WHAT YOU HAVE TO DO: The entries below are to be duplicated exactly, with nothing left out.

+++++

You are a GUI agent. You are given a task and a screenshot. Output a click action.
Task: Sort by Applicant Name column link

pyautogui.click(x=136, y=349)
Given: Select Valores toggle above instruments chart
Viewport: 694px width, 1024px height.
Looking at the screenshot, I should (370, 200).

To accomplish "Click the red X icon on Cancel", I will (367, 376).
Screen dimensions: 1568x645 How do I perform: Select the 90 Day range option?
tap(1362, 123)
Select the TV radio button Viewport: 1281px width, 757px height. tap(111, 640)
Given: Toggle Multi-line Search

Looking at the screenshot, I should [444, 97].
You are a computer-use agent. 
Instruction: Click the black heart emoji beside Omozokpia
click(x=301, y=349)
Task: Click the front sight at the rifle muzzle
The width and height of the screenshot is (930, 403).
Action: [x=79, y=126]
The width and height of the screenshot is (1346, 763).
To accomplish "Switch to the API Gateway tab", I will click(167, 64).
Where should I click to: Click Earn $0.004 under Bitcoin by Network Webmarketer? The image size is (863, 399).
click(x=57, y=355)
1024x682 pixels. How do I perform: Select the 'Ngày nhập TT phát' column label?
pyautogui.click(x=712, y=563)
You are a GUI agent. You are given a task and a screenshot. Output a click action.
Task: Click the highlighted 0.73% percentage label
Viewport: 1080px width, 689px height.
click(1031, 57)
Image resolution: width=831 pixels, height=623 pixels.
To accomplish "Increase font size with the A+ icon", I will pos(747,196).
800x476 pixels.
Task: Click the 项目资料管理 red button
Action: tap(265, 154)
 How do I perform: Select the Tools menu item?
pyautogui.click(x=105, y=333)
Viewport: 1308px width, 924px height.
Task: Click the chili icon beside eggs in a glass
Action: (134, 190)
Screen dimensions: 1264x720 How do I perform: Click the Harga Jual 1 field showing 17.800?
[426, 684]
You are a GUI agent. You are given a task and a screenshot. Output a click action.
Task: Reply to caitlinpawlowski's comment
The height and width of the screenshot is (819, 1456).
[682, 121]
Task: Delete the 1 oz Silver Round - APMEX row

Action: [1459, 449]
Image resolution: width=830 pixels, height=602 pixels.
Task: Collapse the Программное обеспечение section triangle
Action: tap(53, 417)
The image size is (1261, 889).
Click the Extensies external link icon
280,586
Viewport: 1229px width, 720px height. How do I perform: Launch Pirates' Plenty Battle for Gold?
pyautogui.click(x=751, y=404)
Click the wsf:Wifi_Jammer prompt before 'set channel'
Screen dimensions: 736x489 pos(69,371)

+++++

ANSWER AREA:
You are a GUI agent. You are given a task and a screenshot. Output a click action.
Task: Sort by Applicant Name column link

pyautogui.click(x=136, y=349)
Given: Select Valores toggle above instruments chart
Viewport: 694px width, 1024px height.
Looking at the screenshot, I should (370, 200).

To accomplish "Click the red X icon on Cancel", I will (367, 376).
Screen dimensions: 1568x645 How do I perform: Select the 90 Day range option?
tap(1362, 123)
Select the TV radio button Viewport: 1281px width, 757px height. tap(111, 640)
Given: Toggle Multi-line Search

Looking at the screenshot, I should [444, 97].
You are a computer-use agent. 
Instruction: Click the black heart emoji beside Omozokpia
click(x=301, y=349)
Task: Click the front sight at the rifle muzzle
The width and height of the screenshot is (930, 403).
Action: [x=79, y=126]
The width and height of the screenshot is (1346, 763).
To accomplish "Switch to the API Gateway tab", I will click(167, 64).
Where should I click to: Click Earn $0.004 under Bitcoin by Network Webmarketer? The image size is (863, 399).
click(x=57, y=355)
1024x682 pixels. How do I perform: Select the 'Ngày nhập TT phát' column label?
pyautogui.click(x=712, y=563)
You are a GUI agent. You are given a task and a screenshot. Output a click action.
Task: Click the highlighted 0.73% percentage label
Viewport: 1080px width, 689px height.
click(1031, 57)
Image resolution: width=831 pixels, height=623 pixels.
To accomplish "Increase font size with the A+ icon", I will pos(747,196).
800x476 pixels.
Task: Click the 项目资料管理 red button
Action: tap(265, 154)
 How do I perform: Select the Tools menu item?
pyautogui.click(x=105, y=333)
Viewport: 1308px width, 924px height.
Task: Click the chili icon beside eggs in a glass
Action: (134, 190)
Screen dimensions: 1264x720 How do I perform: Click the Harga Jual 1 field showing 17.800?
[426, 684]
You are a GUI agent. You are given a task and a screenshot. Output a click action.
Task: Reply to caitlinpawlowski's comment
The height and width of the screenshot is (819, 1456).
[682, 121]
Task: Delete the 1 oz Silver Round - APMEX row

Action: [1459, 449]
Image resolution: width=830 pixels, height=602 pixels.
Task: Collapse the Программное обеспечение section triangle
Action: tap(53, 417)
The image size is (1261, 889).
Click the Extensies external link icon
280,586
Viewport: 1229px width, 720px height. How do I perform: Launch Pirates' Plenty Battle for Gold?
pyautogui.click(x=751, y=404)
Click the wsf:Wifi_Jammer prompt before 'set channel'
Screen dimensions: 736x489 pos(69,371)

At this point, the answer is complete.